Um homem natural do Rio Grande do Sul foi preso em flagrante na noite de terça-feira (16) no condomínio onde mora a atriz Isis Valverde, no Joá, Zona Sudoeste do Rio. Identificado como Cristiano Rodrigues Kellermann, o gaúcho é acusado de perseguir a atriz há mais de duas décadas e admitiu em depoimento que mantinha uma obsessão antiga pela vítima. Ele vai responder pelo crime de perseguição.
A prisão foi realizada por agentes da Delegacia Antissequestro (DAS) após o suspeito insistir em tentar contato direto com a atriz. Segundo a investigação, ao menos três episódios de tentativa de aproximação foram registrados, sendo o mais recente nesta semana, quando Kellermann tentou falar pessoalmente com Isis.

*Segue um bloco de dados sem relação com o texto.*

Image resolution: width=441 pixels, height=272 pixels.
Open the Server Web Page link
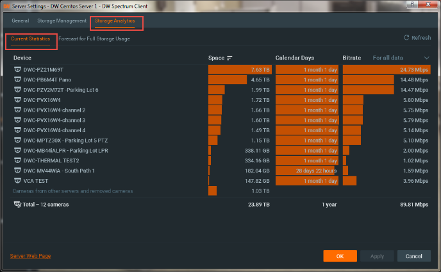pos(30,256)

De acordo com a polícia, o gaúcho se deslocou propositalmente até o Rio de Janeiro para perseguir a atriz. Ele ficou hospedado em um hotel da cidade e utilizou serviços de transporte por aplicativo para circular até o condomínio. Após o acionamento das autoridades, os policiais localizaram e detiveram o suspeito no local, conduzindo-o à delegacia no Leblon, Zona Sul da capital.
Cristiano Kellermann é pessoa com deficiência (PCD) e foi levado à unidade policial em uma cadeira de rodas. Durante o depoimento, ele confessou que persegue Isis Valverde há mais de 20 anos, declarou-se “apaixonado” e relatou tentativas repetidas de aproximação em diferentes cidades e estados, inclusive em ambientes ligados ao trabalho da atriz.
A polícia apurou ainda que o suspeito contratou um detetive particular para obter informações pessoais da vítima, como endereço e número de telefone, o que reforçou o pedido de prisão em flagrante.
Após a detenção, Isis Valverde se manifestou publicamente. Em nota, a atriz agradeceu a atuação das forças de segurança e destacou a importância da rápida ação policial.
“Fui informada sobre a prisão de um homem que vinha me perseguindo há anos. Agradeço o trabalho das autoridades, especialmente da Delegacia Antissequestro, pela rápida intervenção. Minha prioridade é a segurança da minha família e de todos ao meu redor”, afirmou.
O caso segue sob investigação da Polícia Civil do Rio de Janeiro.